◆ QUELLDOKUMENT:
"""

Wie Du sicher weißt enthalten zip Dateien keine Linux Dateirechte oder Eigentümer, man kann daher ohne den ls -la output nichts dazu sagen. Den Rest habe ich bereits oben erläutert.


----------



## nowayback (5. Jan. 2016)

Zitat von Till:


> Das ist ein Wordpress und kein leeres Web. Ich bezweifle stark dass ein Hacker Dir ein Wordpress installieren wird und dann noch mit dem richtigen Linux User des webs.


Er müsste auch noch eine korrekte Datenbank inkl. Datenbankuser angelegt haben ;-)


----------



## andy1965 (5. Jan. 2016)

Ja, denke ich auch, nur so viele Webs gleichzeitig auf diesem Server haben mich doch etwas überrascht ;-)


----------



## nowayback (5. Jan. 2016)

"""

◆ VERFÜGBARE DATEN:
"""

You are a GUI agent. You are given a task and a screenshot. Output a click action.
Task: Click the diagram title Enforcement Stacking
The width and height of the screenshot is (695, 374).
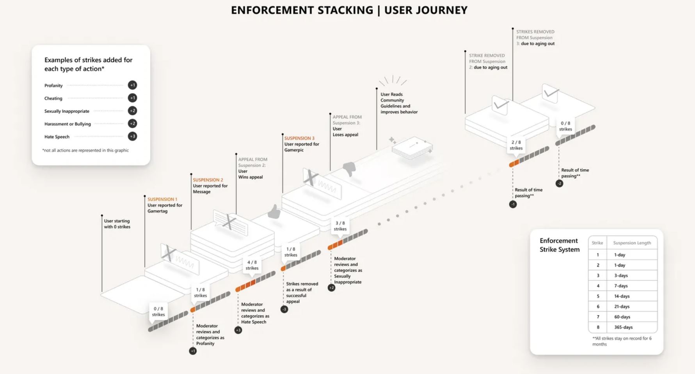[x=349, y=10]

"""

◆ AUFGABENLISTE:
1. Was enthalten zip-Dateien laut der Forendiskussion nicht?
2. Schreibe die Forendiskussion über die WordPress-Installation weiter, beginnend mit dem Beitrag von nowayback, der zuletzt angekündigt ist.
Die Zeilen stehen in keinem Zusammenhang mit der Forendiskussion.

◆ LÖSUNGEN:
1. Keine Linux-Dateirechte oder Eigentümer.

2.
Zitat von andy1965:


> Ja, denke ich auch, nur so viele Webs gleichzeitig auf diesem Server haben mich doch etwas überrascht ;-)


wenn alle die gleiche Lücke haben, ist das nicht verwunderlich. Gerade in Bezug auf Drupal muss man sich doch nur mal die News der letzten 2-3 Wochen angucken. Da kamen doch, wenn ich mich nicht irre, 2 kritische Updates raus. Wer da nicht aktuell ist, ist eben schnell ein Opfer.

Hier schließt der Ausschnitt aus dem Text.